Sciopero delle prime quattro ore di lavoro di giovedì degli operatori di E-Distribuzione, società del gruppo Enel, che hanno deciso di incrociare le braccia per la giornata di dopodomani. Una decisione messa in pratica dalle organizzazioni sindacali, che riguarda tutto il territorio nazionale, ma che è stata rimarcata anche nella zona sud della provincia pontina.

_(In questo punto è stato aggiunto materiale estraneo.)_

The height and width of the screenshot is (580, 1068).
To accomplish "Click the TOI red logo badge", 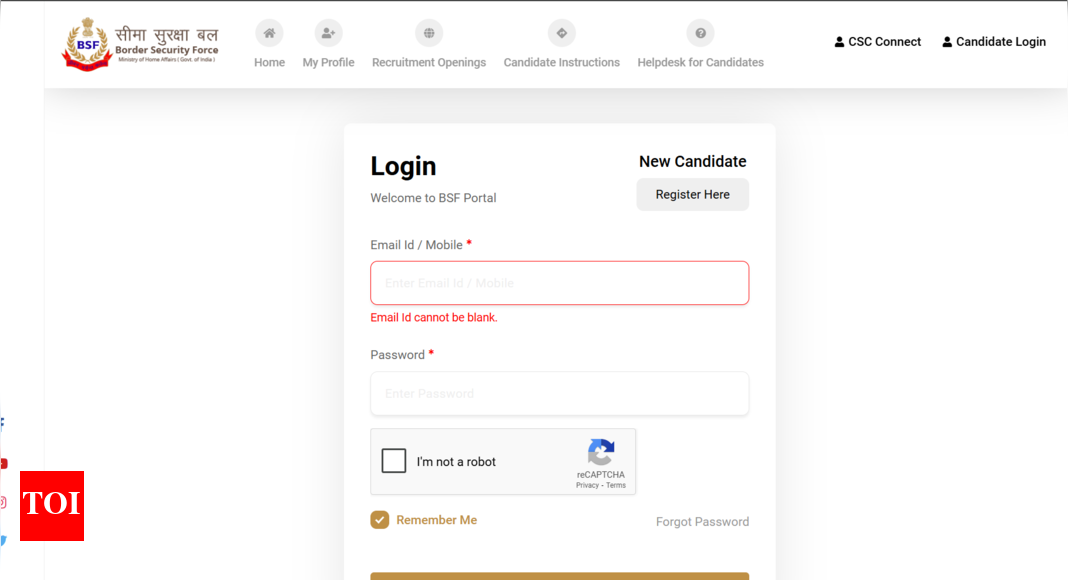I will pyautogui.click(x=52, y=505).
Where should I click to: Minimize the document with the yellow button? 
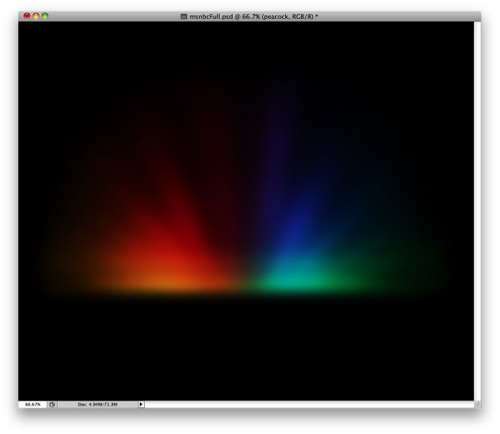click(x=36, y=16)
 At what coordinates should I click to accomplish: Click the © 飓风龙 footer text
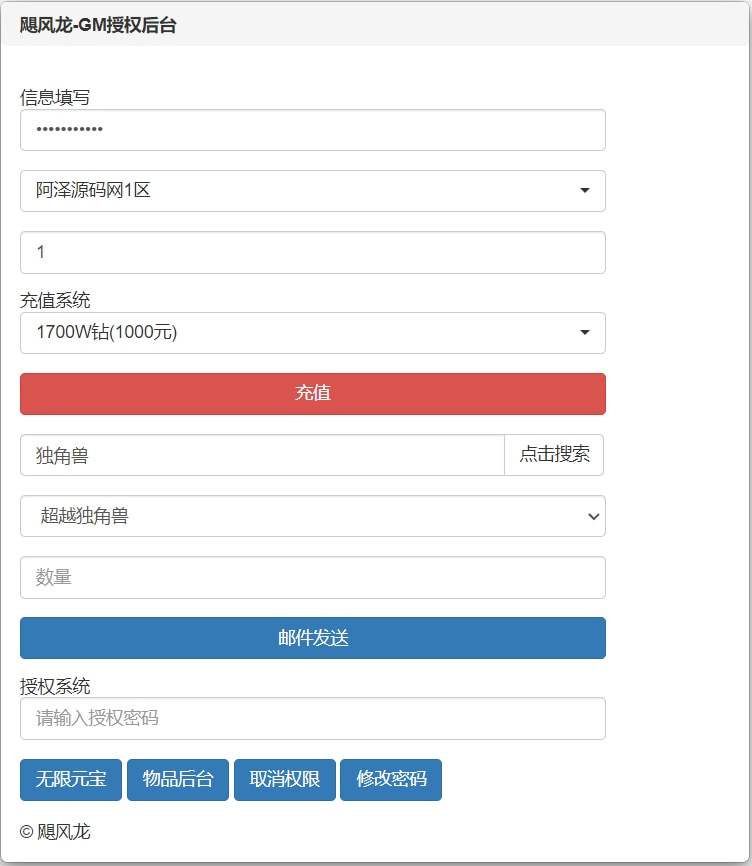pos(55,831)
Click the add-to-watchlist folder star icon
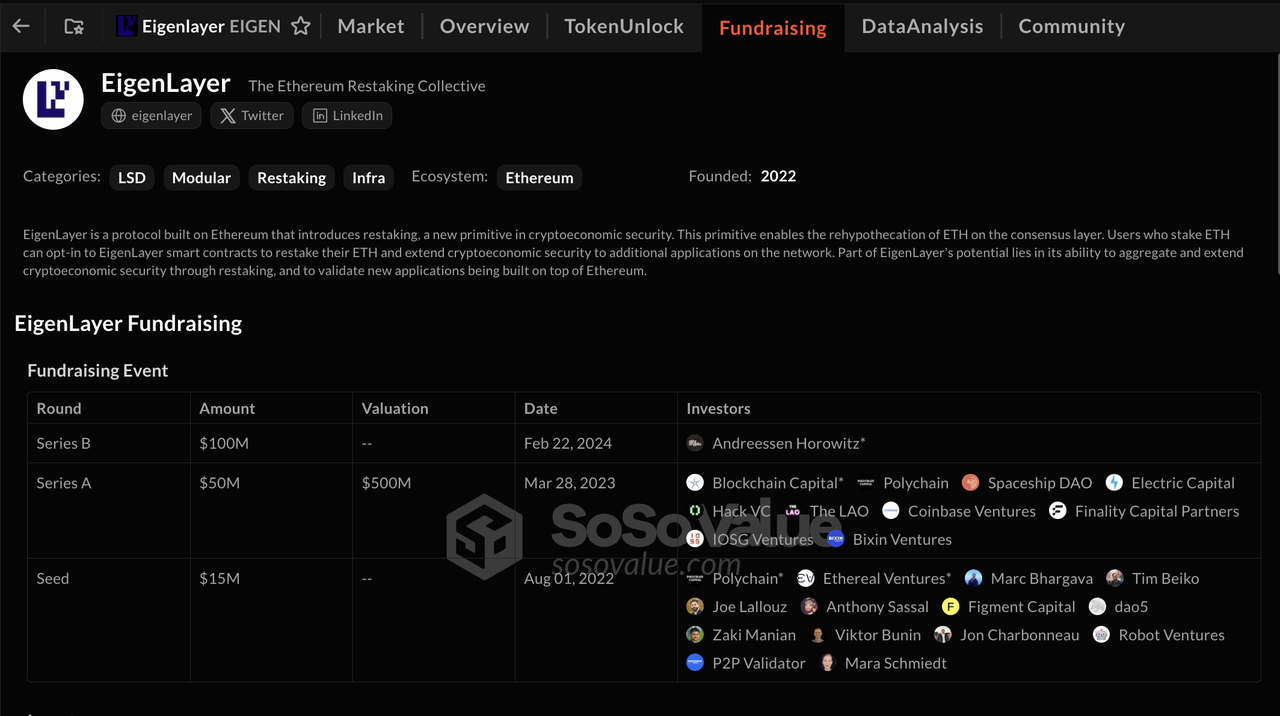1280x716 pixels. click(74, 27)
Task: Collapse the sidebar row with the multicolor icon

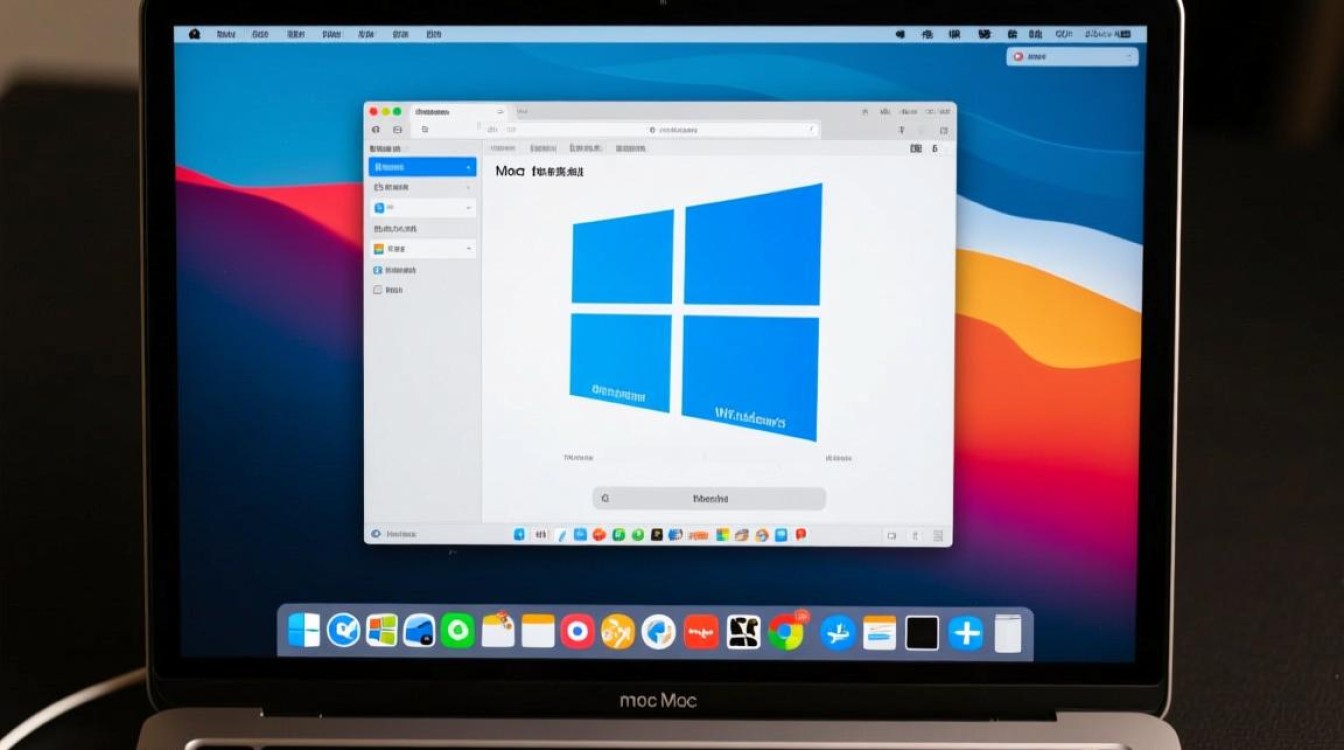Action: [467, 248]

Alla base della protesta gli organici ridotti all'osso, quantità elevate di ore di straordinario con turni di reperibilità estenuanti e ripetuti, a scapito della sicurezza sul lavoro. Oltre a rimarcare il rischio da parte dell'azienda di scelte sbagliate che nulla avrebbero di industriale, i sindacati chiedono un sostanzioso numero di assunzioni, il blocco dell'utilizzo eccessivo e non concordato degli appalti, un piano di investimenti e la ripresa di confronti con il territorio per verificare, con dati veri, la reale situazione della reperibilità e dei carichi di lavoro. In pratica i sindacati chiedono che la missione di E-Distribuzione rimanga quella di garantire il servizio essenziale e ribadiscono la necessità di nuove assunzioni di giovani, invece di trasferire importanti attività all'esterno. Ovviamente anche durante lo sciopero, come previsto dalle norme vigenti, saranno garantiti i servizi essenziali.